A and B can do a piece of work in 40 days, B and C in 30 days, and C and A in 24 days.

(i) How long will it take them to do the work, working together?

(ii) In what time can each finish it working alone?

(A + B)'s 1 day work = $\dfrac{1}{40}$

(B + C)'s 1 day work = $\dfrac{1}{30}$

(C + A)'s 1 day work = $\dfrac{1}{24}$

2(A + B + C)'s 1 day work = $\dfrac{1}{40} + \dfrac{1}{30} + \dfrac{1}{24}$

= $\dfrac{(3 + 4 + 5)}{120}$

= $\dfrac{12}{120}$

= $\dfrac{1}{10}$

(A + B + C)'s 1 day work = $\dfrac{1}{2 \times 10}$

= $\dfrac{1}{20}$

No. of days required to complete the work when A, B and C are working together = 20 days

Hence, A, B and C working together can complete the work in 20 days.
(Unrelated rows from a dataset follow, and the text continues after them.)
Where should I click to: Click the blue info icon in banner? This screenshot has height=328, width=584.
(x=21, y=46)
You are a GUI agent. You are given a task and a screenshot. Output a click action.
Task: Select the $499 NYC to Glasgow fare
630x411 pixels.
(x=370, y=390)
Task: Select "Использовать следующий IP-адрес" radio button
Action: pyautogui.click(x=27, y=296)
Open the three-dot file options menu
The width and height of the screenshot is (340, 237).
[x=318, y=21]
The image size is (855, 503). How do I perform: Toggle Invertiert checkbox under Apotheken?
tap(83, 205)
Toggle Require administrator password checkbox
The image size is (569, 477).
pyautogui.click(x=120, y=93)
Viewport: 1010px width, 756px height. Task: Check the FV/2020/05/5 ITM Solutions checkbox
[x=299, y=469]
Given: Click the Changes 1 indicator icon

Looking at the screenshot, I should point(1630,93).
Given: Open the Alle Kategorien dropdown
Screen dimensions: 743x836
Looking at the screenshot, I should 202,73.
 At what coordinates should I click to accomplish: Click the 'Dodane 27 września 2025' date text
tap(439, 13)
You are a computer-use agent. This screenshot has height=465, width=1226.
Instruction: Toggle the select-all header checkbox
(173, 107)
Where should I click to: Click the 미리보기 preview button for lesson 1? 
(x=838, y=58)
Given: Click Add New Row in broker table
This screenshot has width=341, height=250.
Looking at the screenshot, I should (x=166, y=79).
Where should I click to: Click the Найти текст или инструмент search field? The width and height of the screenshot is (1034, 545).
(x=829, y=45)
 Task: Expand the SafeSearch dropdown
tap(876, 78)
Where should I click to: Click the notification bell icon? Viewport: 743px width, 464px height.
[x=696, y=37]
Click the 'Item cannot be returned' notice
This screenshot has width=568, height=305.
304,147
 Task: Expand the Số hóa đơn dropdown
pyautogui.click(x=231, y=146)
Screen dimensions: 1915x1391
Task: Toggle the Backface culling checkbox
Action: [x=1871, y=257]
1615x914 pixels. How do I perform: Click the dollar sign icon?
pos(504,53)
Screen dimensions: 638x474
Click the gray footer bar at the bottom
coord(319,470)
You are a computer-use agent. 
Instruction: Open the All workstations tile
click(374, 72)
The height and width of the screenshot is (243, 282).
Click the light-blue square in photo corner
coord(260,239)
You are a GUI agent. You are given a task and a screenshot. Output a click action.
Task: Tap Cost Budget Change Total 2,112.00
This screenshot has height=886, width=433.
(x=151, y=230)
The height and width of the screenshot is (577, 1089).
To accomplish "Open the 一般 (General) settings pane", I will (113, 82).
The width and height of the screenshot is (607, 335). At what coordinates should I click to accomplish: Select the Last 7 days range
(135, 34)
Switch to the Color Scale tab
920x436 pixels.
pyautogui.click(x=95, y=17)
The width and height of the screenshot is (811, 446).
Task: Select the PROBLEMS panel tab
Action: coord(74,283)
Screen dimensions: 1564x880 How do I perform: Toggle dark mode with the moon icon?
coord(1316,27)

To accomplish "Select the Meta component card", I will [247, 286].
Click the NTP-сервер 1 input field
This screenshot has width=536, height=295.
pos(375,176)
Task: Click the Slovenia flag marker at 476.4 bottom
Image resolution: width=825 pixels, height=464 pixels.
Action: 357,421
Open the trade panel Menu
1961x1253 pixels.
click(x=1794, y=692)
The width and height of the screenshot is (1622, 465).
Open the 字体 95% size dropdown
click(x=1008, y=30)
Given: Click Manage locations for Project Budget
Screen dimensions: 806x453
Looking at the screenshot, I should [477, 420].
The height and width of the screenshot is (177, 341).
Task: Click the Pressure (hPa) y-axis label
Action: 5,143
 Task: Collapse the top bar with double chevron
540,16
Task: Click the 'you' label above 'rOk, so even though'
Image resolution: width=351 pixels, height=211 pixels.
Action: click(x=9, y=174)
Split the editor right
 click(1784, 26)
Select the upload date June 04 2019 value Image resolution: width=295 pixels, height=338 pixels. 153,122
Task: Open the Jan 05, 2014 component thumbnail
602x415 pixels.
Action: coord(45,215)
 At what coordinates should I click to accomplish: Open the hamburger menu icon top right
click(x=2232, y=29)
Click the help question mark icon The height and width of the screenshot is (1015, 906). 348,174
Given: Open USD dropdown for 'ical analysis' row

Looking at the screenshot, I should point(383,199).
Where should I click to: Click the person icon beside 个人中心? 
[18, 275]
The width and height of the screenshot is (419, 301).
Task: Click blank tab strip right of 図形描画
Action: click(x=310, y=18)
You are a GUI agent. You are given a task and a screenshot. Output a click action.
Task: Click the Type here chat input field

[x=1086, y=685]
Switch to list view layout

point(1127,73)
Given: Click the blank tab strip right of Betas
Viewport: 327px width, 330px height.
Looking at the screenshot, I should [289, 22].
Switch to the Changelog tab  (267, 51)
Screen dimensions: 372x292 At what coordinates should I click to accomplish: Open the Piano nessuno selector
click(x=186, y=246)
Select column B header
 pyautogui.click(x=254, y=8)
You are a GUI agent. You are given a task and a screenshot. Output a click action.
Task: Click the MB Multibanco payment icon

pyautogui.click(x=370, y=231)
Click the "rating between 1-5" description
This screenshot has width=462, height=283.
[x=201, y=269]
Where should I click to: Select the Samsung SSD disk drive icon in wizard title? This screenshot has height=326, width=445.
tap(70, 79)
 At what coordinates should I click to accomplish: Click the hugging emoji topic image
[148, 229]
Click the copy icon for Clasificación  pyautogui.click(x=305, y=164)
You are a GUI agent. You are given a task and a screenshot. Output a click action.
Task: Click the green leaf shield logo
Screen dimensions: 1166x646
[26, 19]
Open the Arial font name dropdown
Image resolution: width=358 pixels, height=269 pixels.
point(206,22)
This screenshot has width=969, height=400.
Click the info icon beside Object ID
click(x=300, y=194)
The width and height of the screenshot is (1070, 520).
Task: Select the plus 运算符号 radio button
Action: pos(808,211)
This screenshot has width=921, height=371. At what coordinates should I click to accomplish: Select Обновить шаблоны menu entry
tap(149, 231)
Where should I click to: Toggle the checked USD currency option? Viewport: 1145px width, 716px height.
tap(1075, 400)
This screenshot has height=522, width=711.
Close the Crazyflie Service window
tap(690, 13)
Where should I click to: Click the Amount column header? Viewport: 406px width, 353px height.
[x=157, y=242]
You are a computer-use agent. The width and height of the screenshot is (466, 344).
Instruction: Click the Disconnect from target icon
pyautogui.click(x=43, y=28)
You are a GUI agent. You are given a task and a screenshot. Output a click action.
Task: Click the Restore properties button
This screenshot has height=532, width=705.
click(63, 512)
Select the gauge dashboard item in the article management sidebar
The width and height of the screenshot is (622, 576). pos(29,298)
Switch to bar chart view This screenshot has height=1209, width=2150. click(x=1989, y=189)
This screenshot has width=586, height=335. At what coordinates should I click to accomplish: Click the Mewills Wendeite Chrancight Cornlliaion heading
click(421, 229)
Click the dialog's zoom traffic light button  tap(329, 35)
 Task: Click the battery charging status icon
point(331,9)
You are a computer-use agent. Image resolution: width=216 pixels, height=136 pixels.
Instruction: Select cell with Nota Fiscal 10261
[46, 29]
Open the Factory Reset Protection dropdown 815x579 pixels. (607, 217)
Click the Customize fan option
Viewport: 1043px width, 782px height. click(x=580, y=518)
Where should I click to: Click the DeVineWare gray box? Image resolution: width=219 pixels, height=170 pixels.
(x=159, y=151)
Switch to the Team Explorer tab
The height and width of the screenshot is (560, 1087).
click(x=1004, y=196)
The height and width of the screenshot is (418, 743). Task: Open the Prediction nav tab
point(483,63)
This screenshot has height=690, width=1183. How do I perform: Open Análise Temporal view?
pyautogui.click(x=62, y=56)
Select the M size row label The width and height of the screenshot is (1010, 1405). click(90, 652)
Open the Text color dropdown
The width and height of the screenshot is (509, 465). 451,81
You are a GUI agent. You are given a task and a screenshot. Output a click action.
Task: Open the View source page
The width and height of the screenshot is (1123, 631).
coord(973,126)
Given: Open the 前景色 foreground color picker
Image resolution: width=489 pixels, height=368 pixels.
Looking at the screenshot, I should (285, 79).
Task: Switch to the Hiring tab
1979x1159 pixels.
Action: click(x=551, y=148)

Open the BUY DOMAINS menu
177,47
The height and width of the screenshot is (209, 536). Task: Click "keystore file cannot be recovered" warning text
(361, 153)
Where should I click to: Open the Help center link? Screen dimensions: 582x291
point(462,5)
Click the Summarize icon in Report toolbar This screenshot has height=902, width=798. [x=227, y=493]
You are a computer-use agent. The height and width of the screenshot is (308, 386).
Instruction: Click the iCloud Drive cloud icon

(ii) A's 1 day work = (A + B + C)'s 1 day work - (B + C)'s 1 day work

= $\dfrac{1}{20} - \dfrac{1}{30}$

= $\dfrac{(3 - 2)}{60}$

= $\dfrac{1}{60}$

∴ A alone will complete the work in 60 days.

B's 1 day work = (A + B + C)'s 1 day work - (C + A)'s 1 day work

= $\dfrac{1}{20} - \dfrac{1}{24}$

= $\dfrac{(6 - 5)}{120}$

= $\dfrac{1}{120}$

∴ B alone will complete the work in 120 days.

C's 1 day work = (A + B + C)'s 1 day work - (A + B)'s 1 day work

= $\dfrac{1}{20} - \dfrac{1}{40}$

= $\dfrac{(2 - 1)}{40}$

= $\dfrac{1}{40}$

∴ C alone will complete the work in 40 days.